Required action
Which lines run from the line with "Given: Open the Format menu in Editor" to the end of the entries? Write out exactly those, leaving out the pictures.

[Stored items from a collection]
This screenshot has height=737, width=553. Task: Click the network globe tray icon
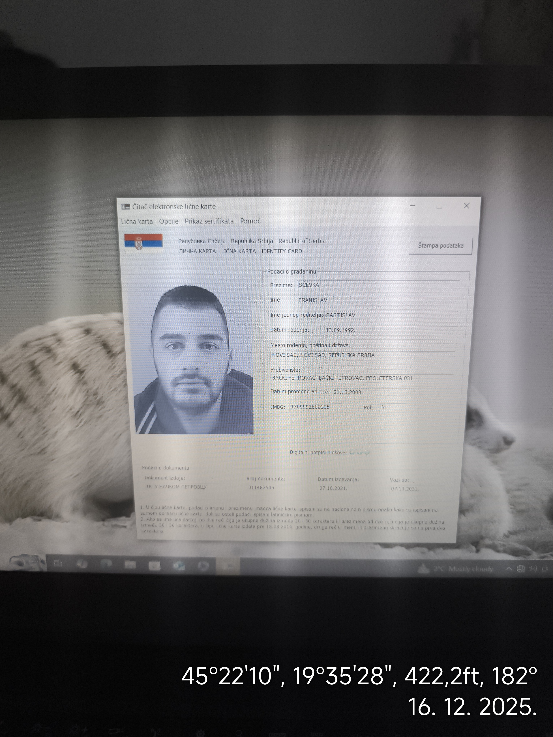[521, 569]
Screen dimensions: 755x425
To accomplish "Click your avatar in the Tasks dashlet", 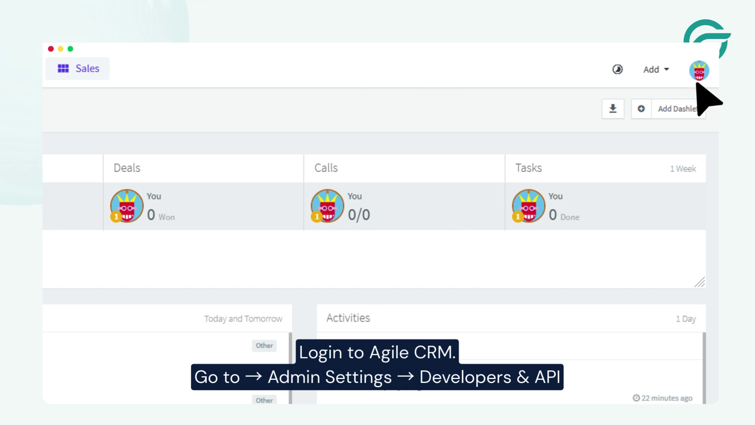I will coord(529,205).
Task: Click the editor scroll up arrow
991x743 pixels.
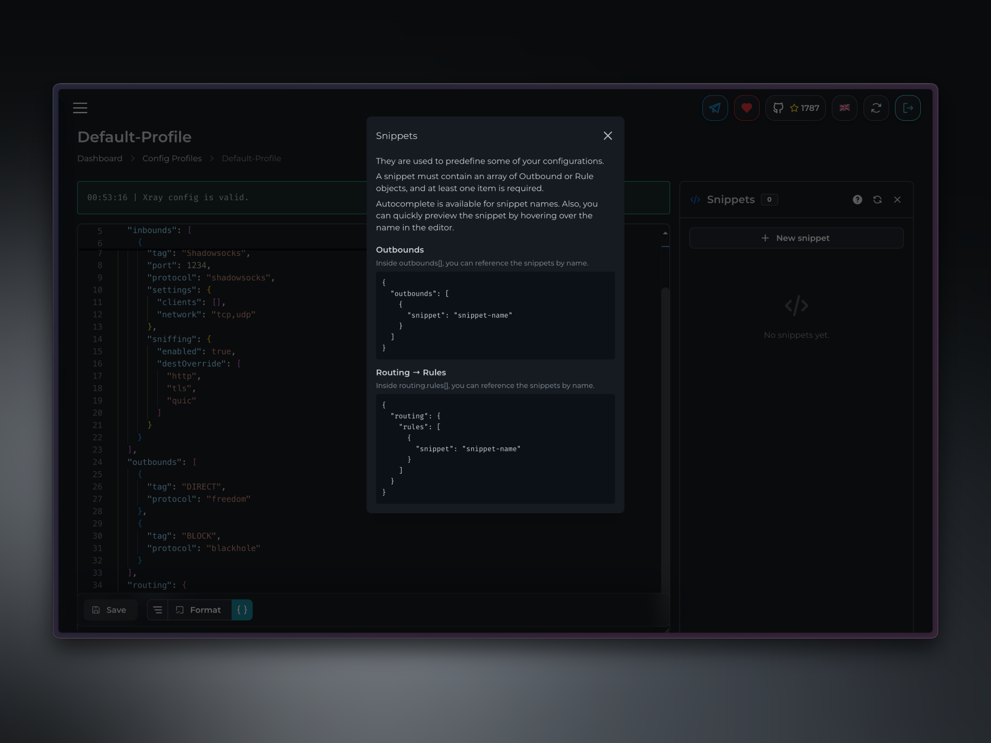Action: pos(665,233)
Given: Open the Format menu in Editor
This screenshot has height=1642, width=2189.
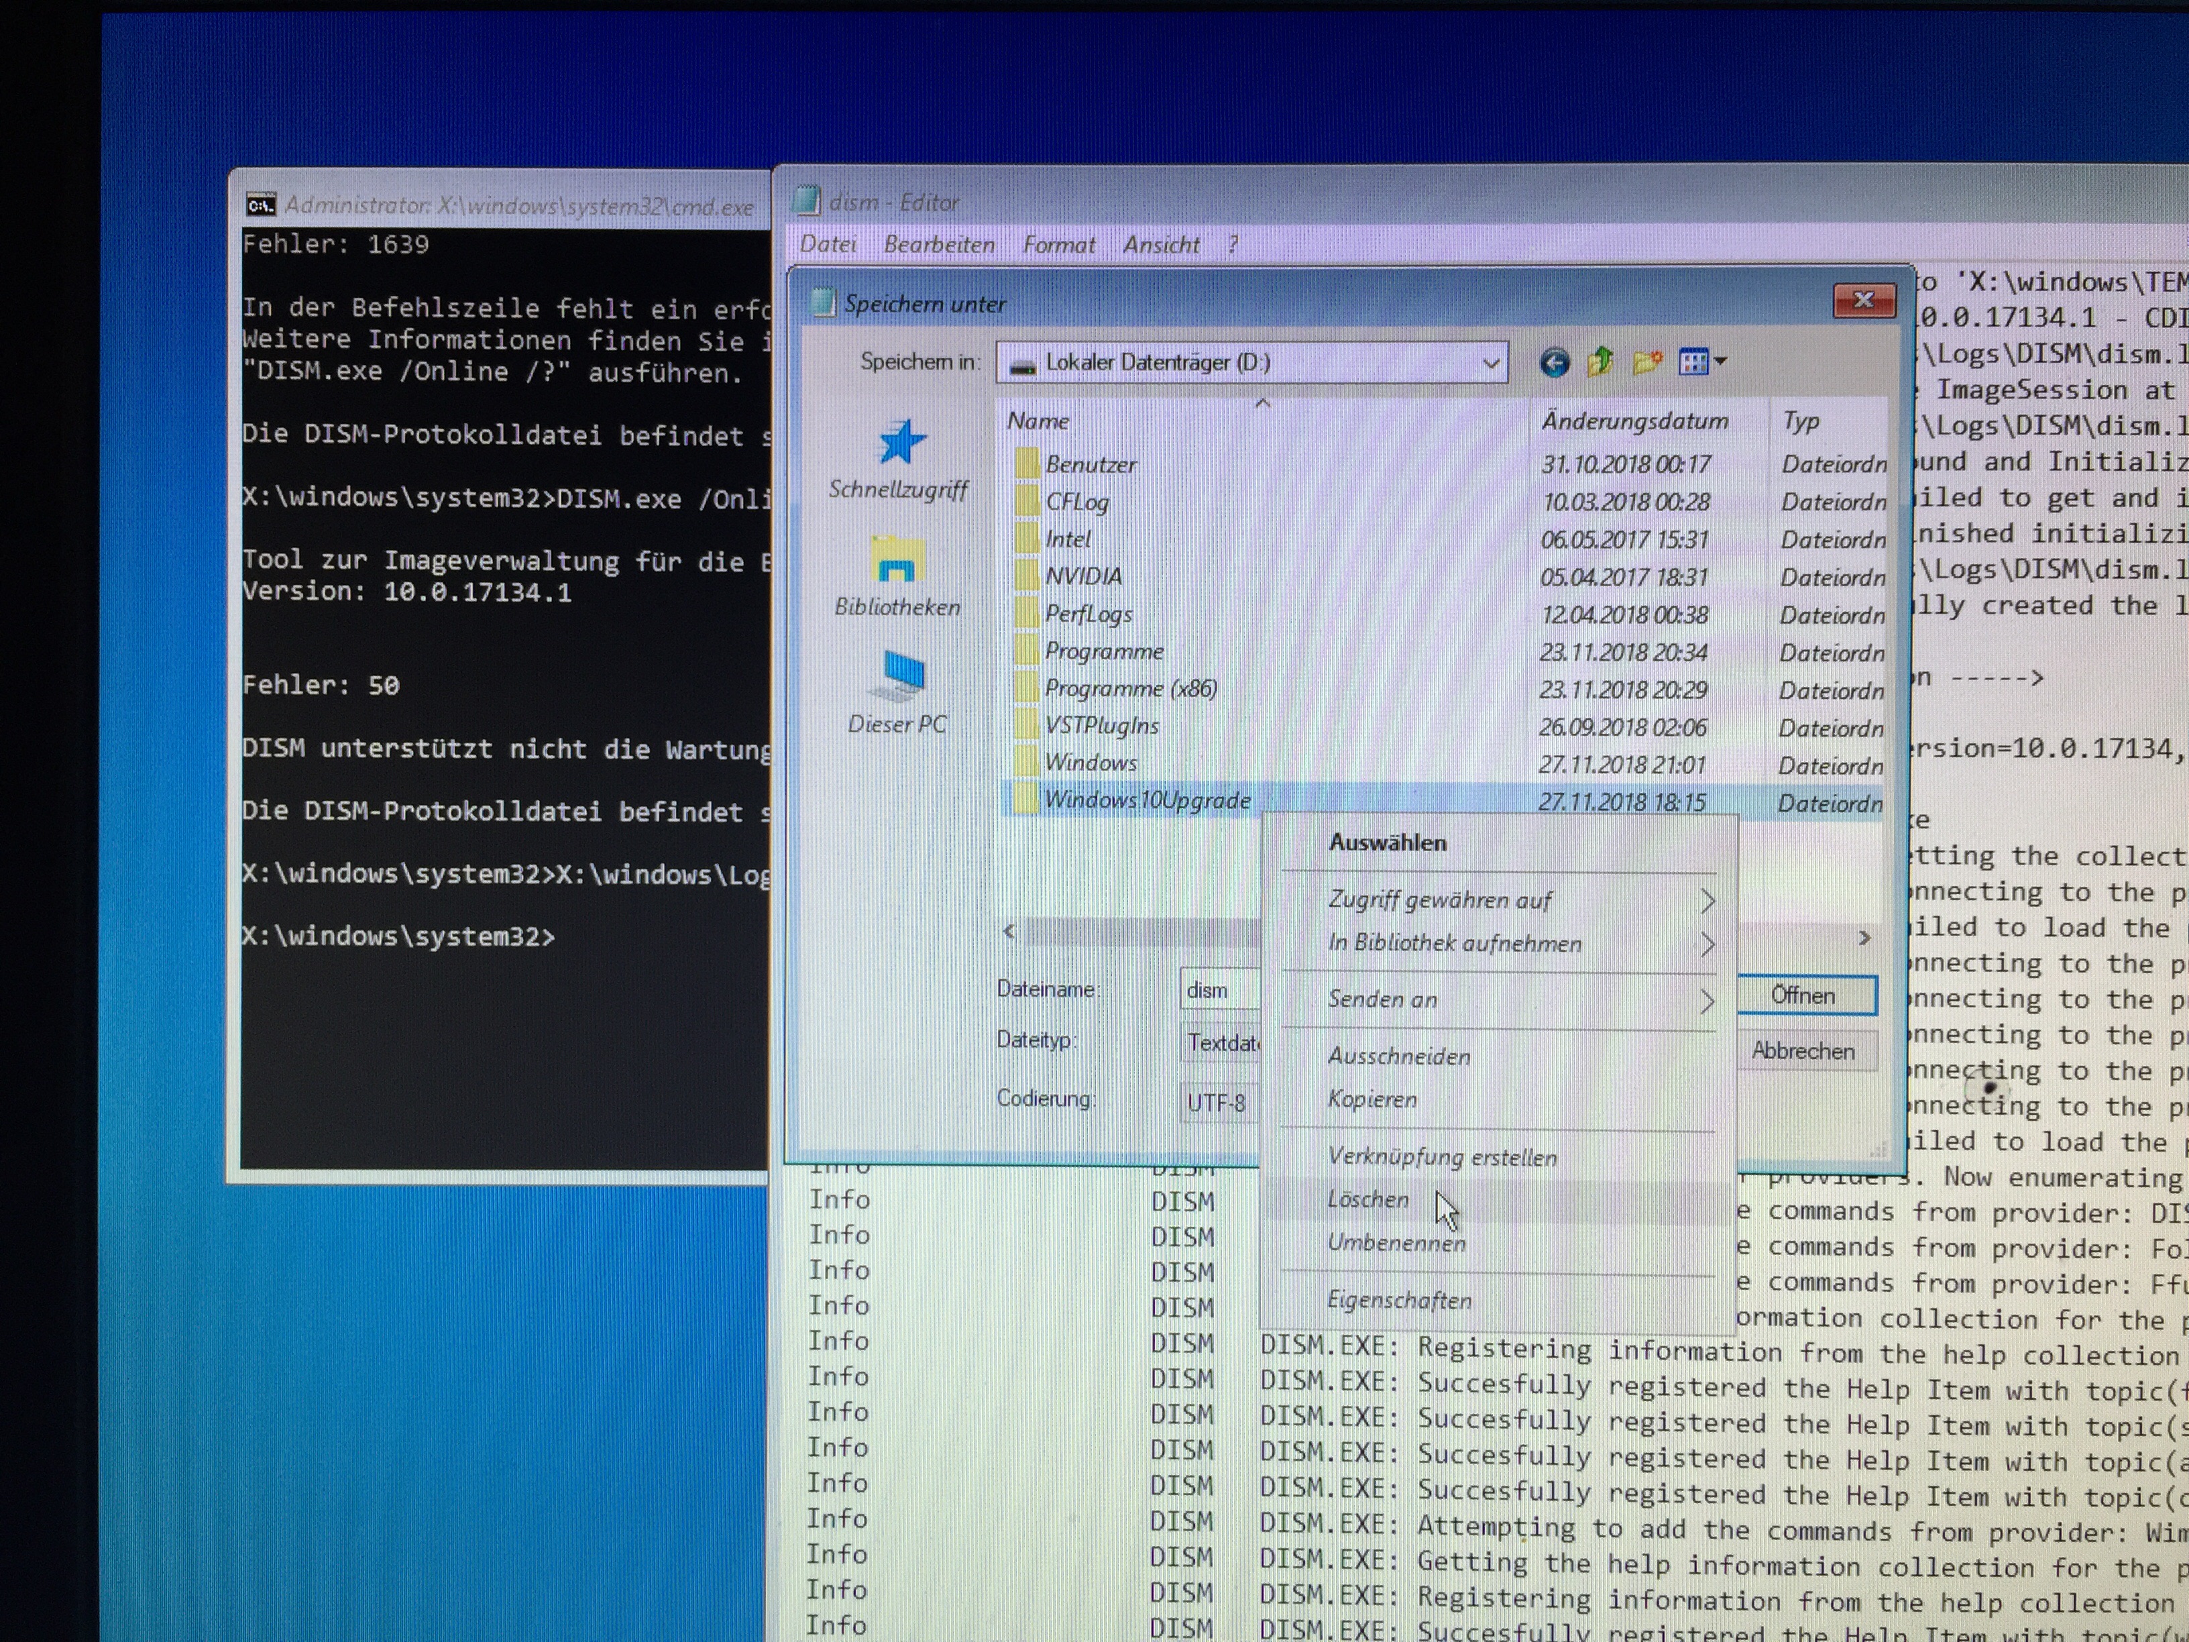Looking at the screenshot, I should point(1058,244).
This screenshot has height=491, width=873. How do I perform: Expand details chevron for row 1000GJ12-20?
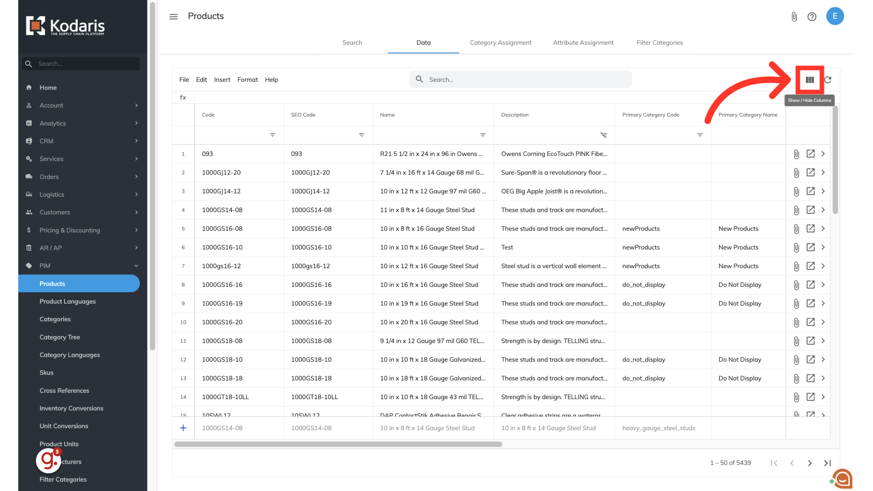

Response
Given: Open the Format menu in Editor
This screenshot has height=1642, width=2189.
Looking at the screenshot, I should point(1058,244).
This screenshot has height=491, width=873. How do I perform: Expand details chevron for row 1000GJ12-20?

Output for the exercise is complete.